In this article, we walk through enabling and managing user quotas on an ext4 filesystem in CentOS 7.9, from fstab configuration to applying quotas for multiple users.

1. Fstab entry for quota configuration

Ensure /etc/fstab contains the necessary options:

UUID=xxxxxxxxx-f5xx-43xx-xxbb-xxxxxxxxxxxxxx /home/userfolder auto defaults,rw,nofail,usrquota,grpquota 0 0

This enables user and group quotas and mounts the filesystem with quota support.

2. Verify mount and filesystem type

mount | grep /home/userfolder
/dev/mapper/centos-7.9 on /home/userfolder type ext4 (rw,relatime,seclabel,data=ordered)

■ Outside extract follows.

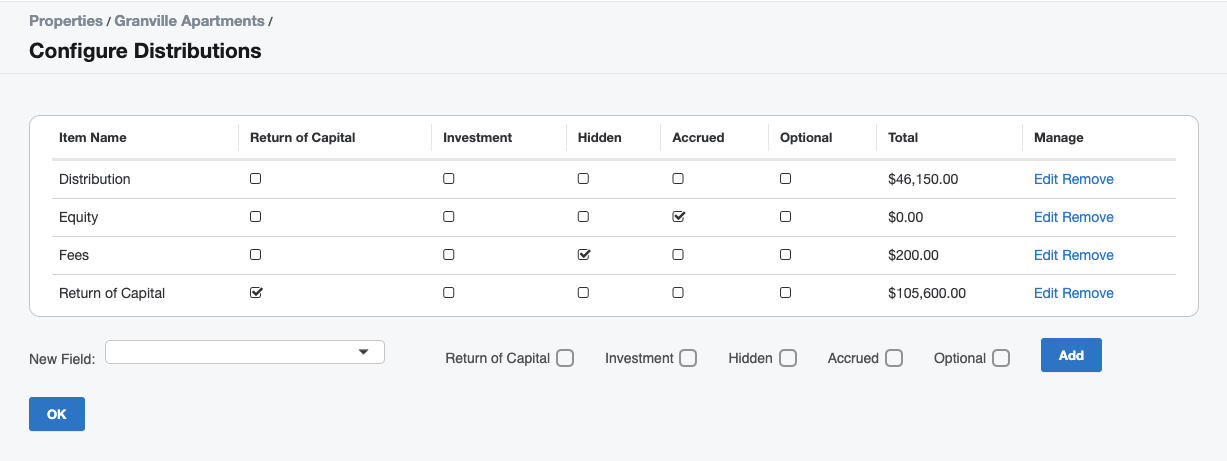Open the New Field dropdown
The image size is (1227, 461).
245,352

3. Install the quota package

yum install quota -y

4. Remount to enable quota

sudo mount -o remount /home/userfolder

You should see usrquota and grpquota in the mount options.

5. Run quota check

sudo quotacheck -um /home

This creates aquota.user and aquota.group.

6. Enable quotas

sudo quotaon -uv /home/userfolder

7. Verify quotas are active

quotaon -ap

8. Set quotas for users

Example soft limit 1.8GB, hard limit 2GB:

sudo setquota -u username 1800M 2048M 0 0 /home/userfolder

9. Verify quotas for users

sudo repquota /home/userfolder

10. Automate quota setup for multiple users

Create setupquota_ext4.sh:

#!/bin/bash
mntpnt=/home/userfolder
users="$( ls $mntpnt )"
for user in $users
do
  echo "Setting quota for user: $user"
  sudo setquota -u $user 1800M 2048M 0 0 /home/userfolder
done

11. Final check

sudo repquota /home/userfolder

Conclusion

By following these steps, you can enable and manage user quotas on ext4 and apply consistent limits across multiple users.